The inquest was held by E. M. Grace, coroner for Gloucestershire, in Bristol on 7 July. Hirst's sons and housemaid Eliza Bowyer were in the house, and he remained working in his study long after they had retired. At eleven o' clock, he told Bowyer that he felt "a little faint", and that was the last time he was seen alive, although Bowyer "heard him walking early that morning", as Hirst was wont to do. Nothing was known about the events of the night. The housemaid found Hirst "at the foot of the stairs" at seven o' clock in the morning, when she came from her room. Without going downstairs, she at once called the gardener, Samuel Sellick, from a window. Sellick found Hirst "lying at the bottom of the stairs, with his head downwards", with no pulse and cold hands. He was face down on the floor, with the ends of his legs lying a few feet up the stairs. Sellick alerted Hirst's sons in the house, and his brother-in-law G.W. Edwards, and Dr Marshall, were also called. "Apparently [Hirst] had gone to bed that night". The doctor noted that Hirst had broken his neck, his body was still warm, he had rigor mortis and he "had been dead some time", Hirst was fully dressed, his body had no marks or injuries, and the doctor concluded that Hirst had died instantaneously after falling downstairs.

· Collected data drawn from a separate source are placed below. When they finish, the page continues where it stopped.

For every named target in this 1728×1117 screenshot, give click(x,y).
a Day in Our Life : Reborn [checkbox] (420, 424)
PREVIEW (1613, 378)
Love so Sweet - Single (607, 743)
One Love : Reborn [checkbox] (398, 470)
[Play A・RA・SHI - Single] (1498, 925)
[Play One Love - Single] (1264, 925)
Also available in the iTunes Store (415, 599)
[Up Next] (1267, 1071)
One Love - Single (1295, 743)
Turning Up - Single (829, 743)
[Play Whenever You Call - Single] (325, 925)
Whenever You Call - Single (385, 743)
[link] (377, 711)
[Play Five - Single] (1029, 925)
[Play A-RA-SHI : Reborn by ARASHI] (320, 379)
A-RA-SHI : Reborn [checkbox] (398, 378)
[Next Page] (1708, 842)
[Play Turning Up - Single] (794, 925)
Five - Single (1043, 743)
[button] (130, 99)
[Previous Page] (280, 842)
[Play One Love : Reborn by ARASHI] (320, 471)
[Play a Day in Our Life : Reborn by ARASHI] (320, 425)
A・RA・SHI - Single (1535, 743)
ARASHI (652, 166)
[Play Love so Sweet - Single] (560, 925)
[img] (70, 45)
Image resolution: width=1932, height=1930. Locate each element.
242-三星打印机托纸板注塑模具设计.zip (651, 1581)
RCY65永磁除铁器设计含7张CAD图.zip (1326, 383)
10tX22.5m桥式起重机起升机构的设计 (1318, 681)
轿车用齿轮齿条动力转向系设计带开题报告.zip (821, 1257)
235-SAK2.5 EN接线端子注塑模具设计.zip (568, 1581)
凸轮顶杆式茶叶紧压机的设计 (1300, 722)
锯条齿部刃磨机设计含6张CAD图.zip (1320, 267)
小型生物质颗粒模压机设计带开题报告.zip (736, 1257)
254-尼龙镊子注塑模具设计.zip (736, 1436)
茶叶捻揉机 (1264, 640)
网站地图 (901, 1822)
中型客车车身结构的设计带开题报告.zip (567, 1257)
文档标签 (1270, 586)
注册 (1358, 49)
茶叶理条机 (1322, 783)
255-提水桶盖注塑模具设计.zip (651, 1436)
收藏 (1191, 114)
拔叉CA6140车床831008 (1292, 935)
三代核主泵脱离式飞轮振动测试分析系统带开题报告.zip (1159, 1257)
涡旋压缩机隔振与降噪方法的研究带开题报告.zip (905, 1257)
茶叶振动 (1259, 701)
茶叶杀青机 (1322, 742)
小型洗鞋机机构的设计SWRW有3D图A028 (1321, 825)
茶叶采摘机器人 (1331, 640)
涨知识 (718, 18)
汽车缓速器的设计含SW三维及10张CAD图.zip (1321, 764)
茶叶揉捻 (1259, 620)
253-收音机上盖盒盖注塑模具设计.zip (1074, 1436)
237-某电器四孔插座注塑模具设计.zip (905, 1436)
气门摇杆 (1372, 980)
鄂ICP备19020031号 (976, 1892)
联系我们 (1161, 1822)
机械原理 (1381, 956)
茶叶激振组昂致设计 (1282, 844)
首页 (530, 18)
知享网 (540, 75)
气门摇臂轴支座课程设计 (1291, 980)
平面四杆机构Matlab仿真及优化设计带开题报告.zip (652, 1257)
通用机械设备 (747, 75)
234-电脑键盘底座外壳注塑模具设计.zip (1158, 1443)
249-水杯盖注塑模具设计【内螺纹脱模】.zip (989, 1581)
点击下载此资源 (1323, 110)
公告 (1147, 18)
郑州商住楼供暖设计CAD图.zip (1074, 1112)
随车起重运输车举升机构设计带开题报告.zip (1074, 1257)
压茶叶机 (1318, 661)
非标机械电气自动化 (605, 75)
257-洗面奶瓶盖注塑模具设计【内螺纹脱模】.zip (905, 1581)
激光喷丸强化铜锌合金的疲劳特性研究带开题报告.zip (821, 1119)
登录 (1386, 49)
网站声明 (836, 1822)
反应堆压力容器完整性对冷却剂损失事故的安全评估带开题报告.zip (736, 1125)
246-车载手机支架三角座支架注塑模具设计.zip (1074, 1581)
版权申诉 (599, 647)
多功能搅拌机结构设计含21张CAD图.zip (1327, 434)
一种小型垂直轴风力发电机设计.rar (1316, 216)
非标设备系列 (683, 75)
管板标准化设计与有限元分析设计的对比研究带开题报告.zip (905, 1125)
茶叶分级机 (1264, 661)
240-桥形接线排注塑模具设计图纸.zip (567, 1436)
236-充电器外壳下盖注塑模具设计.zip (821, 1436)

When The Building News in London reported his death on 14 July 1882, some of the facts were changed:

The family being from home, and Mr Hirst alone, the servants went to bed at the usual hour on Wednesday night, leaving Mr Hirst up. Nothing else is known until the next morning when a servant coming down found the unfortunate gentleman at the foot of the stairs, head downwards, fully dressed, but dead and cold. Medical examination proved that his neck was dislocated, and that his death must have been instantaneous. It is surmised that on retiring to rest he must have been seized with dizziness or a fit, and falling backwards had died directly. The verdict of the jury was accidental death by falling downstairs.

Hirst's will was proved on 26 August 1882 at Bristol. He left £9,177 13s 5d. (Note: Hirst is buried in plot 119 of St Andrew's Churchyard, Clifton, Bristol. Buried alongside him are his wife and two of their children who died in infancy (See image of grave).)